Transcribe every record verbatim.

[Items from a data source]
[Start of section]
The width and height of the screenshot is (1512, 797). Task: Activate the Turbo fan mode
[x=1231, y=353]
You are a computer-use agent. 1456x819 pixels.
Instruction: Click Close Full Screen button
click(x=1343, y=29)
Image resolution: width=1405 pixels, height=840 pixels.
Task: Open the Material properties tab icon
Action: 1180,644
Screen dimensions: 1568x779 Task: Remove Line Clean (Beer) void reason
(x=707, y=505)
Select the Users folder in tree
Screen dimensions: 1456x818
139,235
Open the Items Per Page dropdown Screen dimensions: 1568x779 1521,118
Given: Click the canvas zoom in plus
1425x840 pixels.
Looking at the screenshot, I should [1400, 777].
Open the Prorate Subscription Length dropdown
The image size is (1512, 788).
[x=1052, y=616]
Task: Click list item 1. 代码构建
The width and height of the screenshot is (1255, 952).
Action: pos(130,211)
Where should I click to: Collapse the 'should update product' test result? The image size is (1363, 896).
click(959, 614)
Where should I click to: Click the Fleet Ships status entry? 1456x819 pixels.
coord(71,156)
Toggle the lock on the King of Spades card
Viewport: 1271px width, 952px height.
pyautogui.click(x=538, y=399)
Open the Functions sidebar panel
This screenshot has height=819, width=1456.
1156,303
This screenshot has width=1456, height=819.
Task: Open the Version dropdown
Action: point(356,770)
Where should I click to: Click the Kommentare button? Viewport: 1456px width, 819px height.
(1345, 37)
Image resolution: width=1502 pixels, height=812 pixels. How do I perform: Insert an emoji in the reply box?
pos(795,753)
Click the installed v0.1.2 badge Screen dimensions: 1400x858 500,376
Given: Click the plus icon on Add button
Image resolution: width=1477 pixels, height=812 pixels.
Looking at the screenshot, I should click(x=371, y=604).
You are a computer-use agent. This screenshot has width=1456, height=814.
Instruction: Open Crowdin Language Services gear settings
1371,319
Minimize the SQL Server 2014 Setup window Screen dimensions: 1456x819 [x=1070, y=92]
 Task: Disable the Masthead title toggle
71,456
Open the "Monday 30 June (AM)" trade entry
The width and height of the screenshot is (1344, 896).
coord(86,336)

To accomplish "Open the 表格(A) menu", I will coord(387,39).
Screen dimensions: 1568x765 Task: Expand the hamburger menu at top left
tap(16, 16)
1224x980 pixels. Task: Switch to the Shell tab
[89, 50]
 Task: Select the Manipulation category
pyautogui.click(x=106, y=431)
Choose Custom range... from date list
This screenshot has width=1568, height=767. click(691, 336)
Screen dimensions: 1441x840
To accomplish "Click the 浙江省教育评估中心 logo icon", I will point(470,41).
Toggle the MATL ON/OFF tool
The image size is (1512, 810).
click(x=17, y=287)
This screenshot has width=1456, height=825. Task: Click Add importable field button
[End of section]
> Completed exercise
The width and height of the screenshot is (1512, 797). Task: Activate the Turbo fan mode
[x=1231, y=353]
You are a computer-use agent. 1456x819 pixels.
Instruction: Click Close Full Screen button
click(x=1343, y=29)
Image resolution: width=1405 pixels, height=840 pixels.
Task: Open the Material properties tab icon
Action: 1180,644
Screen dimensions: 1568x779 Task: Remove Line Clean (Beer) void reason
(x=707, y=505)
Select the Users folder in tree
Screen dimensions: 1456x818
139,235
Open the Items Per Page dropdown Screen dimensions: 1568x779 1521,118
Given: Click the canvas zoom in plus
1425x840 pixels.
Looking at the screenshot, I should [1400, 777].
Open the Prorate Subscription Length dropdown
The image size is (1512, 788).
[x=1052, y=616]
Task: Click list item 1. 代码构建
The width and height of the screenshot is (1255, 952).
Action: pos(130,211)
Where should I click to: Collapse the 'should update product' test result? The image size is (1363, 896).
click(959, 614)
Where should I click to: Click the Fleet Ships status entry? 1456x819 pixels.
coord(71,156)
Toggle the lock on the King of Spades card
Viewport: 1271px width, 952px height.
pyautogui.click(x=538, y=399)
Open the Functions sidebar panel
This screenshot has height=819, width=1456.
1156,303
This screenshot has width=1456, height=819.
Task: Open the Version dropdown
Action: point(356,770)
Where should I click to: Click the Kommentare button? Viewport: 1456px width, 819px height.
(1345, 37)
Image resolution: width=1502 pixels, height=812 pixels. How do I perform: Insert an emoji in the reply box?
pos(795,753)
Click the installed v0.1.2 badge Screen dimensions: 1400x858 500,376
Given: Click the plus icon on Add button
Image resolution: width=1477 pixels, height=812 pixels.
Looking at the screenshot, I should click(x=371, y=604).
You are a computer-use agent. This screenshot has width=1456, height=814.
Instruction: Open Crowdin Language Services gear settings
1371,319
Minimize the SQL Server 2014 Setup window Screen dimensions: 1456x819 [x=1070, y=92]
 Task: Disable the Masthead title toggle
71,456
Open the "Monday 30 June (AM)" trade entry
The width and height of the screenshot is (1344, 896).
coord(86,336)

To accomplish "Open the 表格(A) menu", I will coord(387,39).
Screen dimensions: 1568x765 Task: Expand the hamburger menu at top left
tap(16, 16)
1224x980 pixels. Task: Switch to the Shell tab
[89, 50]
 Task: Select the Manipulation category
pyautogui.click(x=106, y=431)
Choose Custom range... from date list
This screenshot has width=1568, height=767. click(691, 336)
Screen dimensions: 1441x840
To accomplish "Click the 浙江省教育评估中心 logo icon", I will point(470,41).
Toggle the MATL ON/OFF tool
The image size is (1512, 810).
click(x=17, y=287)
This screenshot has width=1456, height=825. Task: Click Add importable field button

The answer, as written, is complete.